Segment Start: Material provided

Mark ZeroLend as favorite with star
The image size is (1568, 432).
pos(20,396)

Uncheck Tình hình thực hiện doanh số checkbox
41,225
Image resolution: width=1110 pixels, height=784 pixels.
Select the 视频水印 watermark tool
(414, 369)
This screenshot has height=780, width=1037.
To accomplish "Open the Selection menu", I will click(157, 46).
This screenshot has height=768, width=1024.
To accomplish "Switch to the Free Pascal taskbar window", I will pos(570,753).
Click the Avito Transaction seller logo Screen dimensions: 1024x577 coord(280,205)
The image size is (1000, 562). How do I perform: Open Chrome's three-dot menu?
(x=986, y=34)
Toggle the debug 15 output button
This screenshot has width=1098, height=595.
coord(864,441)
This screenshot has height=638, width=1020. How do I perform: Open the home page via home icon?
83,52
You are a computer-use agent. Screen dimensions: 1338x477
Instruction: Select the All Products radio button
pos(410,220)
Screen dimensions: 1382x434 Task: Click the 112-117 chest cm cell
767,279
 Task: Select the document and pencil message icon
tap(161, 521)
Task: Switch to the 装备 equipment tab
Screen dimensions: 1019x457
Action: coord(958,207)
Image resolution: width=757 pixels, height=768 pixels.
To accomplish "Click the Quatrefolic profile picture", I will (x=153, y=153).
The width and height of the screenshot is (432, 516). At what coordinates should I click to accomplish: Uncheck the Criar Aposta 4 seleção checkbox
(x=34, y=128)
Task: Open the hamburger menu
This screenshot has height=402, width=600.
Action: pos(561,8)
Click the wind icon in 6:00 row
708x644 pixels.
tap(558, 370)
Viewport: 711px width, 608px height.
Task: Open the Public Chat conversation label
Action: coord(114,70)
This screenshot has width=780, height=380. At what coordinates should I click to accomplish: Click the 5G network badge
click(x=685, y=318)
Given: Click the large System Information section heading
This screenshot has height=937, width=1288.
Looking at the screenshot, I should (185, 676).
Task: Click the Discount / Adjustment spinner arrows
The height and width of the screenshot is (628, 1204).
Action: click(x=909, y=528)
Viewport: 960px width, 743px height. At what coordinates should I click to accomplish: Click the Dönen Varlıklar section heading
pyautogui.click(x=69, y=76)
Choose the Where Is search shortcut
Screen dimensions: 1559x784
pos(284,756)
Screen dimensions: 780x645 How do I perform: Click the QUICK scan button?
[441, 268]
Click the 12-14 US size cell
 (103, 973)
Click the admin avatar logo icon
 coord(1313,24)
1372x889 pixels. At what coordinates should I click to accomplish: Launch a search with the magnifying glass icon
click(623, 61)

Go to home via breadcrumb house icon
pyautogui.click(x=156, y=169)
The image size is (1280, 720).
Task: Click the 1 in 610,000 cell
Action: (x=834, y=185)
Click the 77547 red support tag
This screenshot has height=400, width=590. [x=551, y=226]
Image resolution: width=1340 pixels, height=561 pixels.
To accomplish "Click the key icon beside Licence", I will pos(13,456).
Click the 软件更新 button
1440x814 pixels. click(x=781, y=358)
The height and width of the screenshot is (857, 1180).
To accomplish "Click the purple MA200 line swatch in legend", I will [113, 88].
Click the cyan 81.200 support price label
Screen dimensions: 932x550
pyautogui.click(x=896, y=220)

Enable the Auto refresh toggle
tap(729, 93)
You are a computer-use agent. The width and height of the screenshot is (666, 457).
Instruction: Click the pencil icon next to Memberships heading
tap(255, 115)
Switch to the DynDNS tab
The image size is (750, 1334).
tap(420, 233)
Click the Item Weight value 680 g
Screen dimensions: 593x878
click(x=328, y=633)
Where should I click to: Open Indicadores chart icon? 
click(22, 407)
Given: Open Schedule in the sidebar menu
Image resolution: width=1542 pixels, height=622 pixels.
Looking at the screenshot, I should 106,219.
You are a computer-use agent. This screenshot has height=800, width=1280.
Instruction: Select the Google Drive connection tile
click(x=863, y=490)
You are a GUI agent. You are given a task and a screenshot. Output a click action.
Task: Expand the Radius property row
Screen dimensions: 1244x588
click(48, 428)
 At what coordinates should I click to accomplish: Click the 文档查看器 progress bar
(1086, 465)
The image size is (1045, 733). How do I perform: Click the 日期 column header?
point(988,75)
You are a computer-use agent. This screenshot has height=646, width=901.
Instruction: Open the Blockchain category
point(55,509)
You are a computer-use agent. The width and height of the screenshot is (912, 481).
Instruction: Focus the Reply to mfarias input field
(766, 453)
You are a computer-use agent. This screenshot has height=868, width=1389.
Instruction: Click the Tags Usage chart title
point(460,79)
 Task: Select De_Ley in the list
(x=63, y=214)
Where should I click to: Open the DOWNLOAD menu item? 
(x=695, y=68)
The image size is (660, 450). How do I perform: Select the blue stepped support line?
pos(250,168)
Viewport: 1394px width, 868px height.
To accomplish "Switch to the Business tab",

Segment End: Material provided

## Aim of the task
All that is needed is the exact run of lines above from the line containing "Image resolution: width=1340" through the line containing "Given: Open Schedule in the sidebar menu", both of them included.

## Solution below
Image resolution: width=1340 pixels, height=561 pixels.
To accomplish "Click the key icon beside Licence", I will pos(13,456).
Click the 软件更新 button
1440x814 pixels. click(x=781, y=358)
The height and width of the screenshot is (857, 1180).
To accomplish "Click the purple MA200 line swatch in legend", I will [113, 88].
Click the cyan 81.200 support price label
Screen dimensions: 932x550
pyautogui.click(x=896, y=220)

Enable the Auto refresh toggle
tap(729, 93)
You are a computer-use agent. The width and height of the screenshot is (666, 457).
Instruction: Click the pencil icon next to Memberships heading
tap(255, 115)
Switch to the DynDNS tab
The image size is (750, 1334).
tap(420, 233)
Click the Item Weight value 680 g
Screen dimensions: 593x878
click(x=328, y=633)
Where should I click to: Open Indicadores chart icon? 
click(22, 407)
Given: Open Schedule in the sidebar menu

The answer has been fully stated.